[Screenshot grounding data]
☆ ☆ ☆ ☆ ☆ ☆ ☆

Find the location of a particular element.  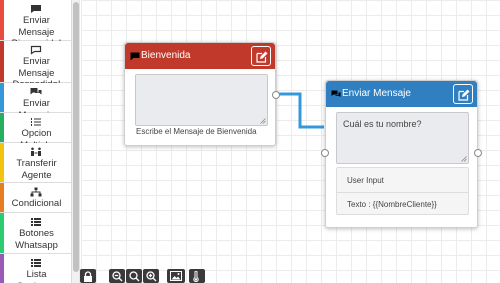

zoom-reset-icon is located at coordinates (134, 276).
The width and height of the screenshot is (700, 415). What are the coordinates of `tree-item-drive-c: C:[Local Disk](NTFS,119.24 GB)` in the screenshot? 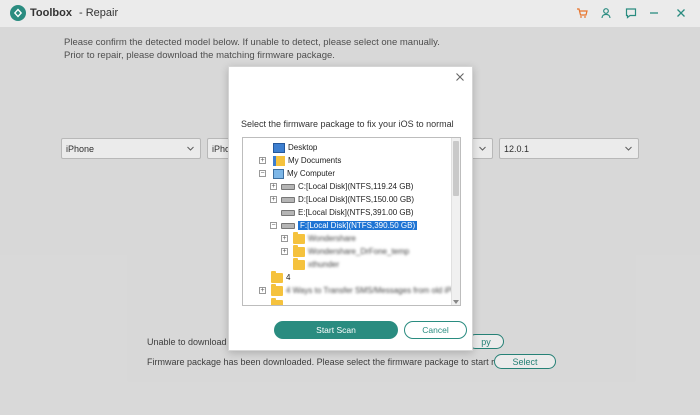 It's located at (347, 186).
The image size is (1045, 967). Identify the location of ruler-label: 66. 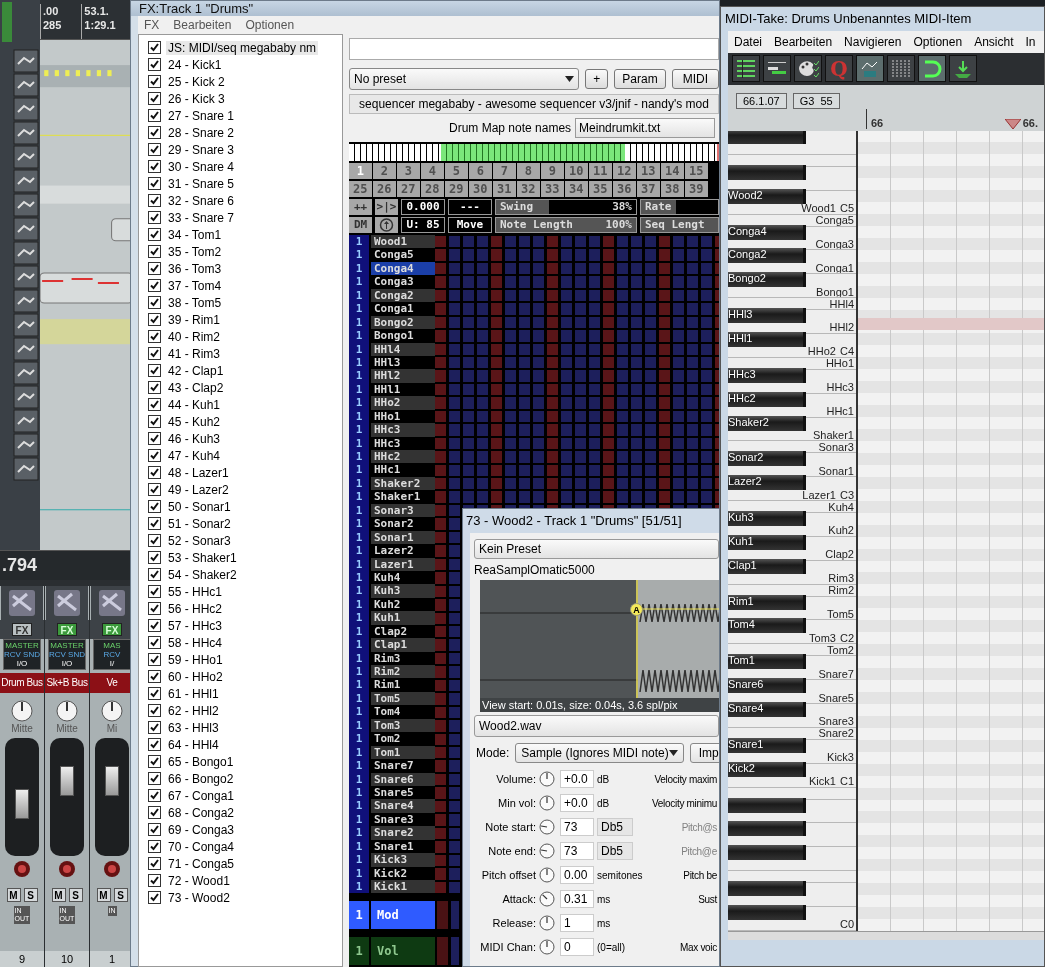
(878, 123).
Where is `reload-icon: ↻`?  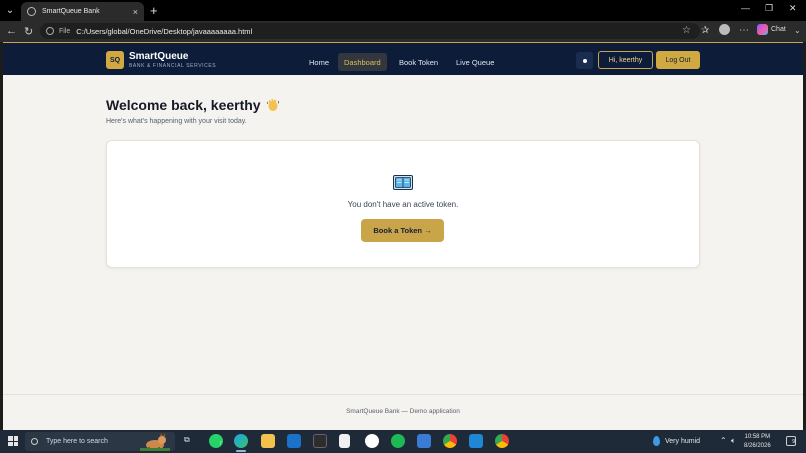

☆ ☆ ☆ ☆ ☆ ☆ ☆

What you need to do
Render the lines of the data from the line containing "The image size" through the end of the data as a Markdown table with the columns Row and Data line, omitting any blank lines. Leave the pictures out of the table.

Response to the task
| Row | Data line |
|---|---|
| 1 | The image size is (1045, 967). Identify the location of ruler-label: 66.  |
| 2 | (878, 123). |
| 3 | Where is `reload-icon: ↻`?   |